A tecnologia efetivamente tornou o mundo um local mais rápido, mais produtivo, entre outros “mais”. E estas mudanças continuarão. Em alguns anos, estará na sua mão (se você pode pagar) um dispositivo flexível, praticamente inquebrável, com energia para funcionar vários dias e que lhe dará acesso a praticamente todo o conhecimento humano já produzido.

Os escritores, portanto, acertaram quanto aos avanços maravilhosos (pousamos um robô em um cometa a 500 milhões de quilômetros da Terra); erraram feio quanto ao ser humano. Ele está estagnado.
O mundo não está melhor para a maioria das pessoas. E está piorando.

Por quê?

A tecnologia é apenas um instrumento; ela produz resultados de acordo com a vontade de quem a possui.

O nosso modelo atual é uma continuação daquilo que observamos desde o início das grandes sociedades, logo depois que desenvolvemos a agricultura. Há controle econômico por alguns, que geralmente está vinculado a outros controles, como o religioso e ou militar. E todas essas forças estão amparadas na tecnologia. Ou seja, a tecnologia é um instrumento indireto para o exercício deste controle.

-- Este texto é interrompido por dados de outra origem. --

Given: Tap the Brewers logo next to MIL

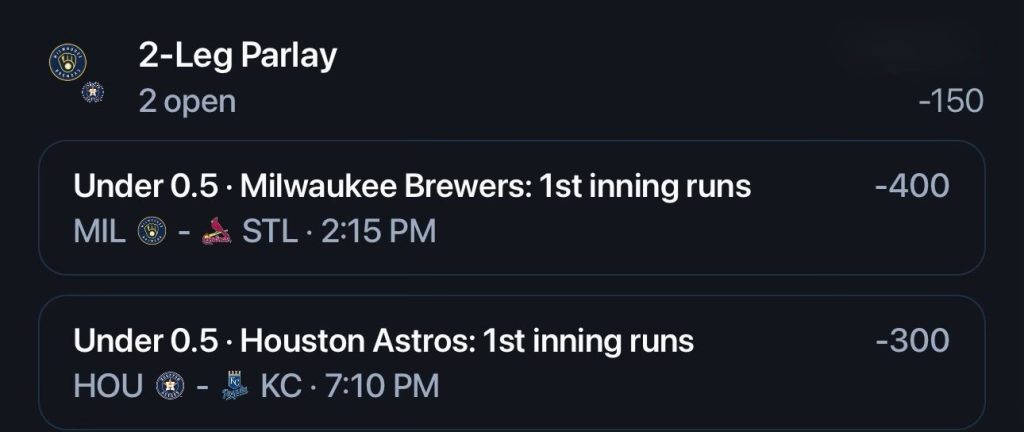Looking at the screenshot, I should tap(152, 231).
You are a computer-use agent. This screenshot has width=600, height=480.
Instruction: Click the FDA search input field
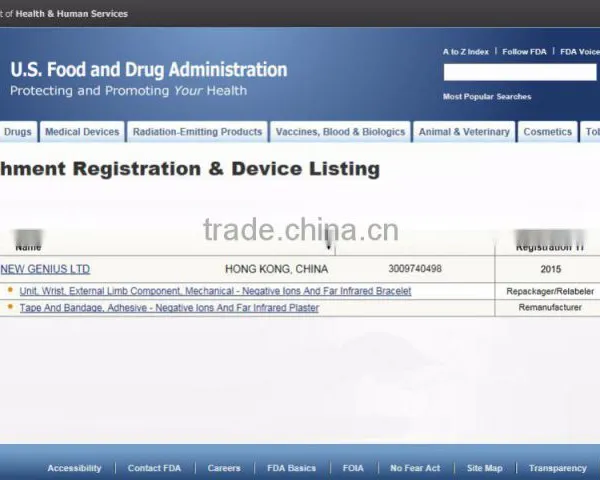click(520, 72)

Você, que está lendo esta crônica, também está sendo controlado.

É normal que associemos a ideia de “mundo” apenas ao que está ao nosso redor. No seu caso, uma sociedade ocidental e urbana.

O “mundo”, contudo, é bem maior e mais diversificado do que isso. Existem sociedade inteiras à margem do uso de tecnologias básicas, como as aplicadas à agricultura para produção de alimentos. Mesmo em sociedades desenvolvidas, como a norte-coreana, há populações inteiras impedidas de acessar livremente recursos tecnológicos básicos, como computadores ou a internet.

E, então, chegamos ao ponto que dá início a esta crônica. Com ou sem a tecnologia, não estamos construindo um mundo melhor ou mais justo. Não estamos mais solidários. Sequer conseguimos reduzir a pobreza e a desigualdade social.

Óbvio que nunca viveremos uma utopia. Nem todos os benefícios tecnológicos podem chegar a todas as pessoas, senão por outros motivos, por uma questão de custo. Utilizando somente a nossa capacidade de raciocínio, contudo, devemos admitir a existência de avanços que não podem ser negados a ninguém. Pessoas não podem morrer por não possuírem recursos para pagar tratamentos médicos conhecidos e eficazes.

Precisamos fazer uma reflexão desvinculada de ranços ideológicos sobre o mundo que estamos construindo, suportando e perpetuando.

Em benefício de quem estamos fazendo isso?

O avanço da tecnologia não pode ser utilizado apenas como um método de manter o mundo preso no passado.